> [HOW TO COMPLETE THIS TASK]: Below this line are records; transcribe exactly the lines between the one holding "Classical/Soundtrack (303, 2373)" and the one holding "Púrpura de sushi (82, 457)", inclusive, and omit the pictures.

##### SUPPLIED DATA #####

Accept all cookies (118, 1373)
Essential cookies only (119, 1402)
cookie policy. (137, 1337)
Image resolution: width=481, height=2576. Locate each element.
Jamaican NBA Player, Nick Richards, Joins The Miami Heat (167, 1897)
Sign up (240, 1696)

#####
##### SUPPLIED DATA #####

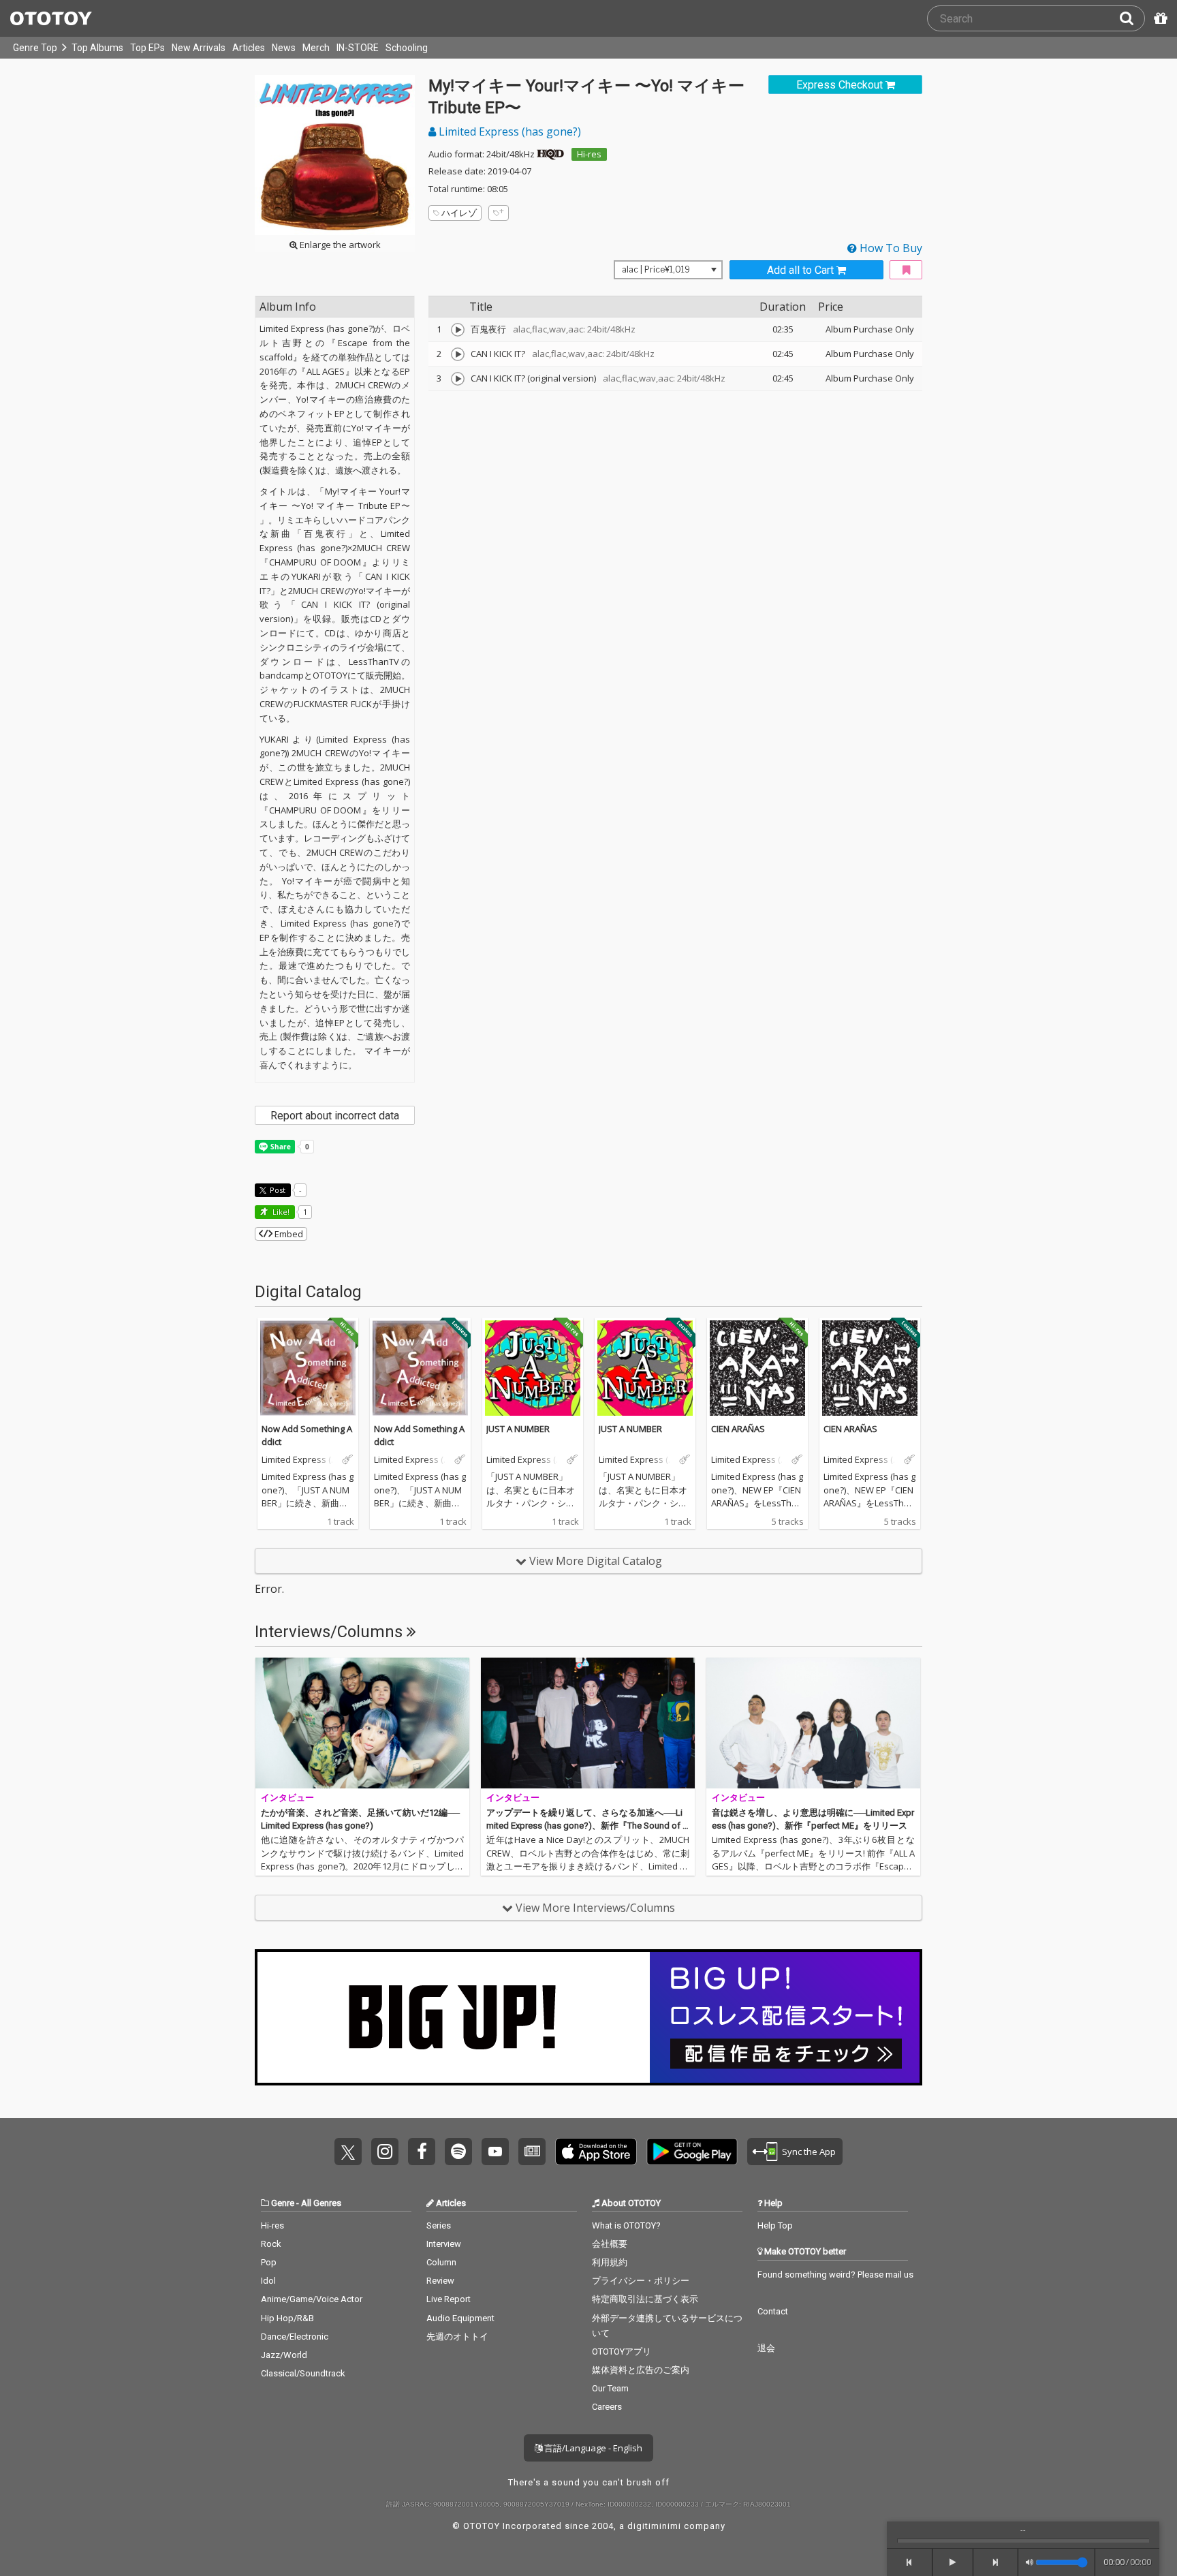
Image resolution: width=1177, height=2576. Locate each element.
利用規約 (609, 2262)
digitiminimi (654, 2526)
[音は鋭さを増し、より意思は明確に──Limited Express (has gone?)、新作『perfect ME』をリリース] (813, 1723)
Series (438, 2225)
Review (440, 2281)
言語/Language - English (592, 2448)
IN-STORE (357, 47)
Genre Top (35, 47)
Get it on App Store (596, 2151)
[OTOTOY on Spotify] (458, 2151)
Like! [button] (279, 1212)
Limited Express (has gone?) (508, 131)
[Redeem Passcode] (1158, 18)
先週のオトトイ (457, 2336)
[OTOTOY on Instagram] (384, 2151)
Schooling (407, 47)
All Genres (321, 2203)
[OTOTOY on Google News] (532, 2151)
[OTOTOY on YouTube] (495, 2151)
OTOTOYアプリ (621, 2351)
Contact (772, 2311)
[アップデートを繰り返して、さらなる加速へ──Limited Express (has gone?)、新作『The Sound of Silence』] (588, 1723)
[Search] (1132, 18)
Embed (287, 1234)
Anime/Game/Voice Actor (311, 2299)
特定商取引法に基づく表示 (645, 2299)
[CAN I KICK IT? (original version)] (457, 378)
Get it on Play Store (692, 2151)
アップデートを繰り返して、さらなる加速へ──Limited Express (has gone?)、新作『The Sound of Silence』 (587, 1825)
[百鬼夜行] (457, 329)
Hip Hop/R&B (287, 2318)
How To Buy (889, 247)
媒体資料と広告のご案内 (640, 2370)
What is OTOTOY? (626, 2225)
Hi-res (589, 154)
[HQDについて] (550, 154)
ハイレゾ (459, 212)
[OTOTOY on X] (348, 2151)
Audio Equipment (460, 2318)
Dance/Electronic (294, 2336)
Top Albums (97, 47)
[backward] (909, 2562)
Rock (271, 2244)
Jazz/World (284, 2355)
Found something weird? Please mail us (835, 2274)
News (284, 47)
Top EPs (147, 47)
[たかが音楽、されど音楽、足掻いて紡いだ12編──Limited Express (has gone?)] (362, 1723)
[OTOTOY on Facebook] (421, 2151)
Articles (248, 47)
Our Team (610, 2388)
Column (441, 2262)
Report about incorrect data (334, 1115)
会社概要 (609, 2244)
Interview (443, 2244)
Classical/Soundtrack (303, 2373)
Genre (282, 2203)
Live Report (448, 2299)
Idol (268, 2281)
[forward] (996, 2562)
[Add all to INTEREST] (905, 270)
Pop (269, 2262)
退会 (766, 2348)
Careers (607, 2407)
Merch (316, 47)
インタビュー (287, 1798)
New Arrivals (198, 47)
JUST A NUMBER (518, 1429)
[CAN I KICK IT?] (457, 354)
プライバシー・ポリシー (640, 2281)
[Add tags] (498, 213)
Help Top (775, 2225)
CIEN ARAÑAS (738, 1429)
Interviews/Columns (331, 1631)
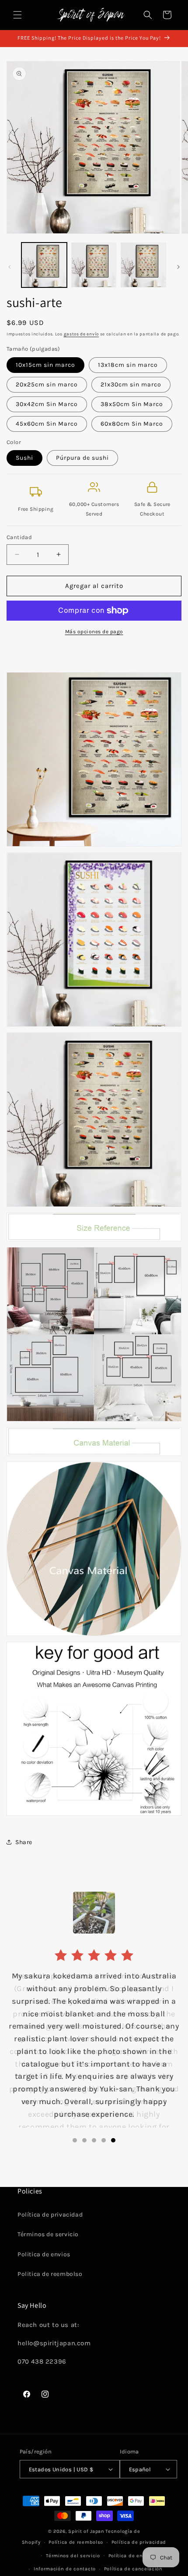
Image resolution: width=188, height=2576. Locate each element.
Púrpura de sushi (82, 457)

#####
##### SUPPLIED DATA #####

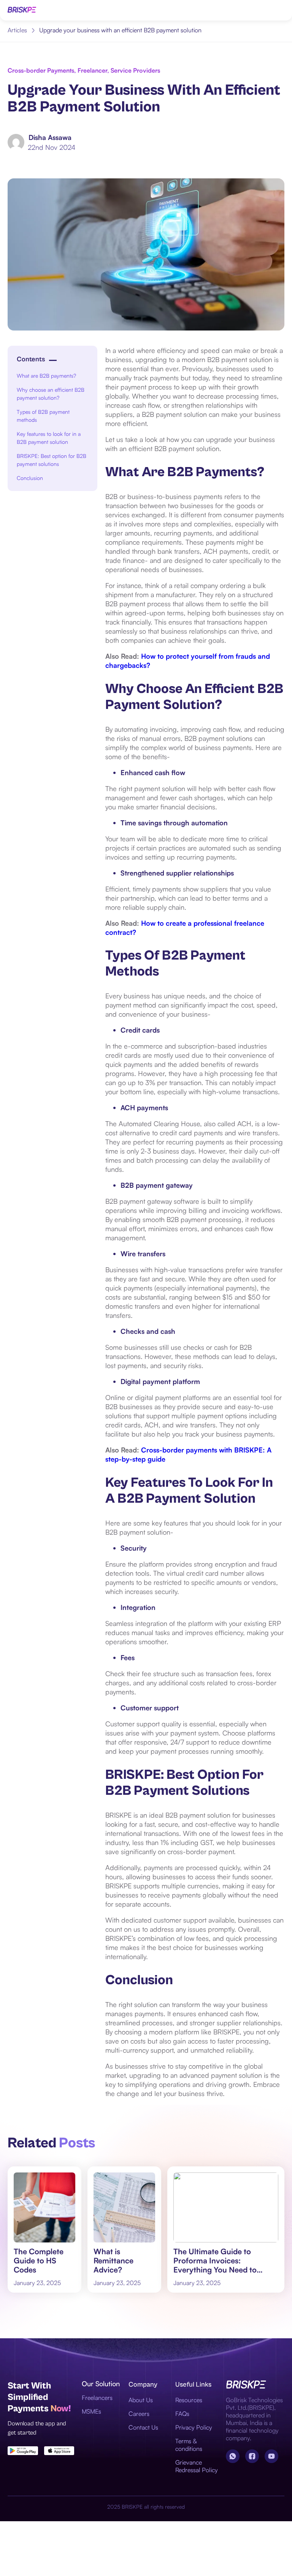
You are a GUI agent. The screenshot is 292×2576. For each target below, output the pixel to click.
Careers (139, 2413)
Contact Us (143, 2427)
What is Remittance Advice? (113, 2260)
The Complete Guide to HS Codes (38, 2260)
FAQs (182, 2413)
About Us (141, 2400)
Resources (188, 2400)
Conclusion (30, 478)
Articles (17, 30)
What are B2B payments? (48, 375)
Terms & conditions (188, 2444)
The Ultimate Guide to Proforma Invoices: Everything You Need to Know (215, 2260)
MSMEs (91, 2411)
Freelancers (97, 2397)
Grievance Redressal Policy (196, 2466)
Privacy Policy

#####

> [EXERCISE ANSWER]:
Classical/Soundtrack (303, 2373)
Genre (282, 2203)
Live Report (448, 2299)
Idol (268, 2281)
[forward] (996, 2562)
[Add all to INTEREST] (905, 270)
Pop (269, 2262)
退会 (766, 2348)
Careers (607, 2407)
Merch (316, 47)
インタビュー (287, 1798)
New Arrivals (198, 47)
JUST A NUMBER (518, 1429)
[CAN I KICK IT?] (457, 354)
プライバシー・ポリシー (640, 2281)
[Add tags] (498, 213)
Help Top (775, 2225)
CIEN ARAÑAS (738, 1429)
Interviews/Columns (331, 1631)
Image resolution: width=188, height=2576. Locate each element.
Púrpura de sushi (82, 457)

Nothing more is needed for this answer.